Cascadia Code Monoでは次のように合字は使われず、入力した文字がそのまま表示される。

Cascadia Code Monoでは合字は機能しない

合字になってほしくないユーザーもいるし、合字になると都合が悪いケースもある。そういった場合にはCascadia Code Monoを使えばよいということになる。

Cascadia Code PL

Cascadia Code PLはCascadia CodeにPowerlineフォント(アイコン文字)を追加したものだ。例えば、該当するコードはCascadia Codeには存在していないため、次のようにいわゆる”豆腐”が表示される。

Cascadia CodeにはPowerlineに相当するデータは用意されていない

Cascadia Code PLにはPowerlineフォントが追加されており、次のように表示される。

Cascadia Code PLにはPowerlineフォントデータが追加されている

Powerlineフォントはステータスラインやコマンドプロンプトなどをリッチに表示するために使われる。
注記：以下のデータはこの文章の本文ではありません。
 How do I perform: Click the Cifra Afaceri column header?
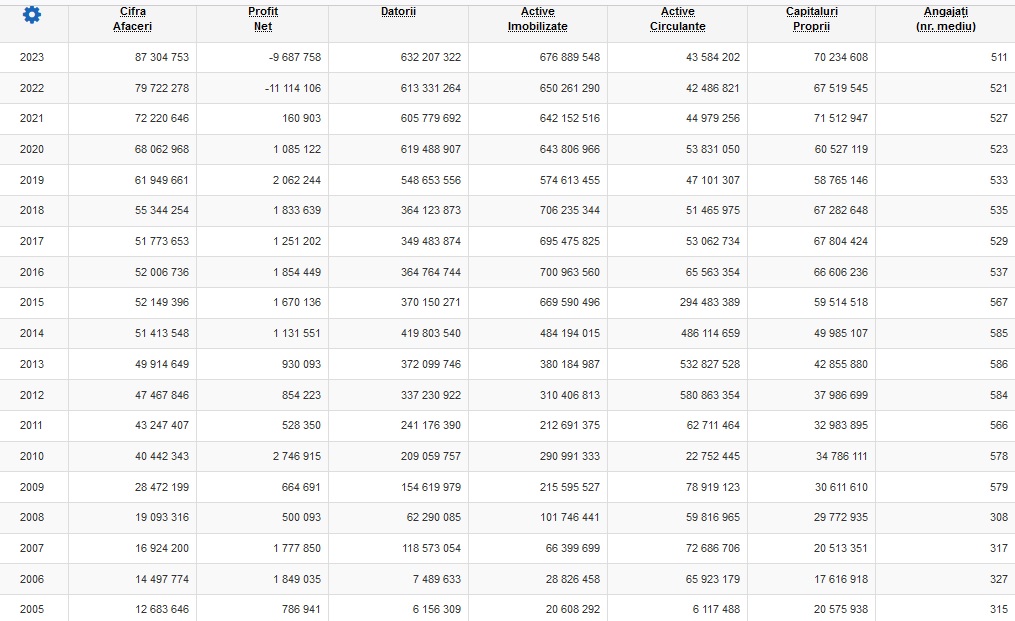pos(133,19)
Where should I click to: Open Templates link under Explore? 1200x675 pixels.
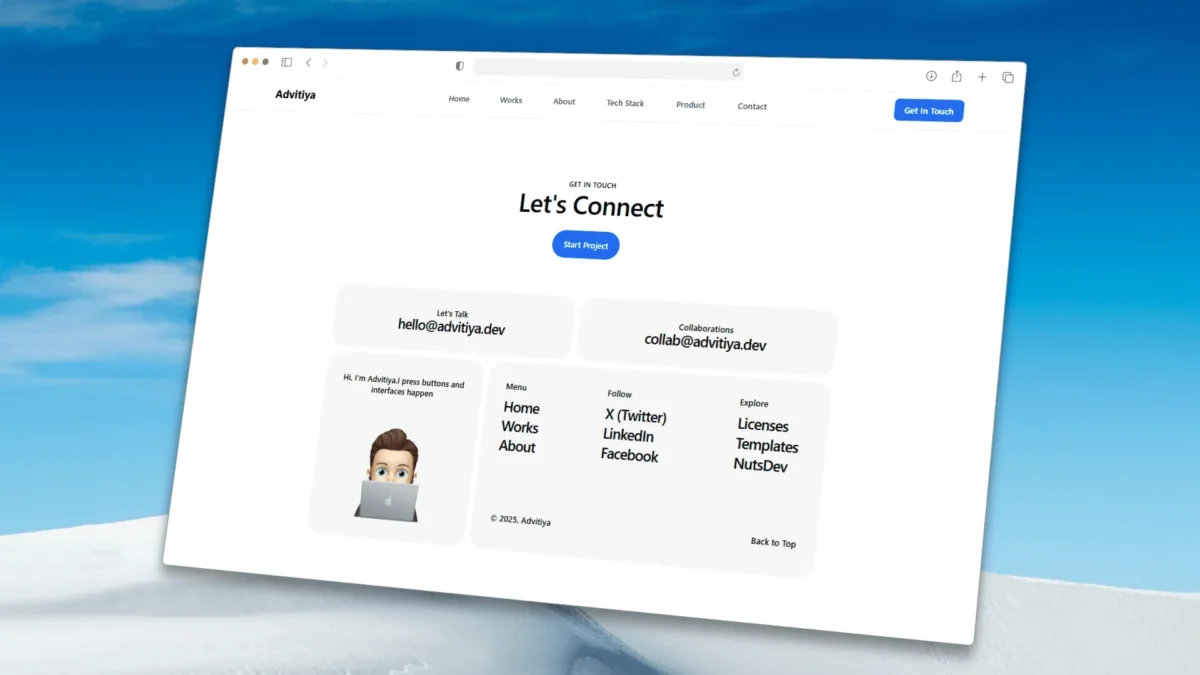pos(767,446)
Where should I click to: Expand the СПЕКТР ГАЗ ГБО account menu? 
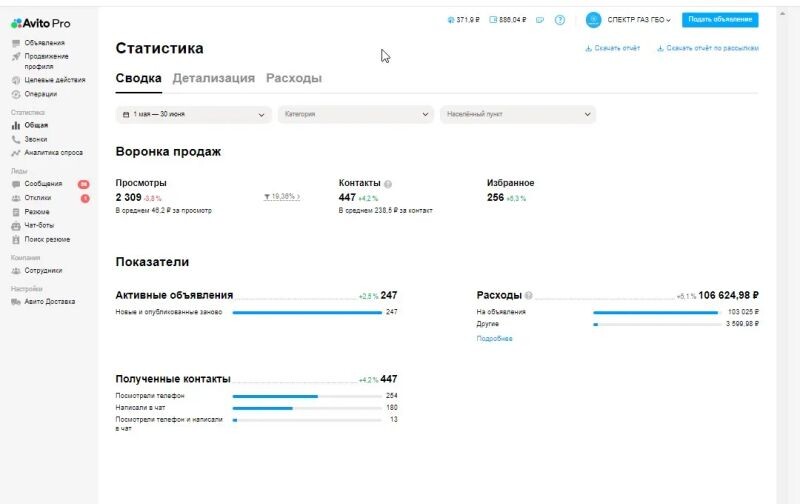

ターミナルを多用するユーザーのなかには、このフォントがないと仕事にならないケースも少なくない。

Cascadia Code Mono PL

Cascadia Code Mono PLはCascadia Code MonoにさらにPowerlineを追加したものだ。このフォントもかなり需要があるのではないかと思う。特にこれまでターミナルでPowerlineを使っていたような場合、実質的にこのフォントが選択肢になるだろう。これまで通り合字を使わずに入力したまま表示されるし、Powerlineも使用できる。MicrosoftがLinuxでターミナルアプリケーションを使ってきたユーザーに対して大きな配慮をしていることがわかる。